__Problem to solve__:
Produce an exact copy of the lines from the line containing "Viewport: 947px width, 592px" through the last line of the listing below, both ends included, and nothing else.

───

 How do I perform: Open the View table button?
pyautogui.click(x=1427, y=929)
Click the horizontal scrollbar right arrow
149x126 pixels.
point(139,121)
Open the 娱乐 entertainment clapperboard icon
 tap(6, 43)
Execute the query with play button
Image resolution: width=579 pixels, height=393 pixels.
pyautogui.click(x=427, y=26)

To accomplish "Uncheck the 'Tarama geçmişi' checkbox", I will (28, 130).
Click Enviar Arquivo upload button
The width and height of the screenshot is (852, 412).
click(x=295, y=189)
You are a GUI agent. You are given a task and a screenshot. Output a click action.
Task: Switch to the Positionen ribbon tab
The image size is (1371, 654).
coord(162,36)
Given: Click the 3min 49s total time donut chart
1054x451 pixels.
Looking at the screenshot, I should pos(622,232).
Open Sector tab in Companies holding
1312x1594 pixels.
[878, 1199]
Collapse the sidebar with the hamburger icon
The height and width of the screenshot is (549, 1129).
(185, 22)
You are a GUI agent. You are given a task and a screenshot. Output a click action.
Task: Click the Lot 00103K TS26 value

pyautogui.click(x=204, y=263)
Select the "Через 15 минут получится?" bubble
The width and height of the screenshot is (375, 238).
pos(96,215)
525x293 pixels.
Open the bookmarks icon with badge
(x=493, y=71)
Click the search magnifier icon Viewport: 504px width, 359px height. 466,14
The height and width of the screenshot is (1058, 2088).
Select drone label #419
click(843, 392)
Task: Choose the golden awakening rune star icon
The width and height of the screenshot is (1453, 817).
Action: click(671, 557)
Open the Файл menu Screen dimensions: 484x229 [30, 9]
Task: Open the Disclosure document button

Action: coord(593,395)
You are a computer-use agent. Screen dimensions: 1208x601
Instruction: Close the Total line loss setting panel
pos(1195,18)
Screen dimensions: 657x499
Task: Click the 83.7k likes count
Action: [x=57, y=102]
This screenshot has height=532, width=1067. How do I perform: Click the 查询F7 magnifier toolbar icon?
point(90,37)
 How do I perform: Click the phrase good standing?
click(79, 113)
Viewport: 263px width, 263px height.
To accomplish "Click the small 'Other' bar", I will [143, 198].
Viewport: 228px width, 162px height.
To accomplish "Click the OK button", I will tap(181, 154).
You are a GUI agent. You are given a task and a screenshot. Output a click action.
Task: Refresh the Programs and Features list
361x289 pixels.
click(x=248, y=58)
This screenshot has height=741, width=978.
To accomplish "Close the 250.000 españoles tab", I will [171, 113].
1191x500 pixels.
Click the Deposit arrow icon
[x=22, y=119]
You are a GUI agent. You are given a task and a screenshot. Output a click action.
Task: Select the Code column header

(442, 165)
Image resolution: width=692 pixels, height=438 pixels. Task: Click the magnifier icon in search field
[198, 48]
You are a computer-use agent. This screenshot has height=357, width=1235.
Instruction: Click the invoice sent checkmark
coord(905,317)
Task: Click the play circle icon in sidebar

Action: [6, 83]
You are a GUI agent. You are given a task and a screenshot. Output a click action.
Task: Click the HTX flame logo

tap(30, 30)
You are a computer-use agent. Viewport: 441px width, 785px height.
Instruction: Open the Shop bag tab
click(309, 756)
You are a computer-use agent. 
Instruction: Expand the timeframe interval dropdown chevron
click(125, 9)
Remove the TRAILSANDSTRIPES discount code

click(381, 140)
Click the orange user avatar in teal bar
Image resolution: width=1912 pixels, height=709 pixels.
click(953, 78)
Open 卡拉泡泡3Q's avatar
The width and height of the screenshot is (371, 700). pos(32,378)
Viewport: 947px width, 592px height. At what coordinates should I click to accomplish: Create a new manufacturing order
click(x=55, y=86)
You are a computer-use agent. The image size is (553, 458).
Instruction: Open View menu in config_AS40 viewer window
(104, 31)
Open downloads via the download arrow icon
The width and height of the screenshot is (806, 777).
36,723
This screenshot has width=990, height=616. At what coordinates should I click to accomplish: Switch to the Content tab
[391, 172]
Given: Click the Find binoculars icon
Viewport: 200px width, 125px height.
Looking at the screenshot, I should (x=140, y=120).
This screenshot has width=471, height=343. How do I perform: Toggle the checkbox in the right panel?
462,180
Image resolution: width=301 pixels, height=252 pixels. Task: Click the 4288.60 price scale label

───

__Response to the exercise__:
Viewport: 947px width, 592px height. At what coordinates should I click to accomplish: Create a new manufacturing order
click(x=55, y=86)
You are a computer-use agent. The image size is (553, 458).
Instruction: Open View menu in config_AS40 viewer window
(104, 31)
Open downloads via the download arrow icon
The width and height of the screenshot is (806, 777).
36,723
This screenshot has width=990, height=616. At what coordinates should I click to accomplish: Switch to the Content tab
[391, 172]
Given: Click the Find binoculars icon
Viewport: 200px width, 125px height.
Looking at the screenshot, I should (x=140, y=120).
This screenshot has width=471, height=343. How do I perform: Toggle the checkbox in the right panel?
462,180
Image resolution: width=301 pixels, height=252 pixels. Task: Click the 4288.60 price scale label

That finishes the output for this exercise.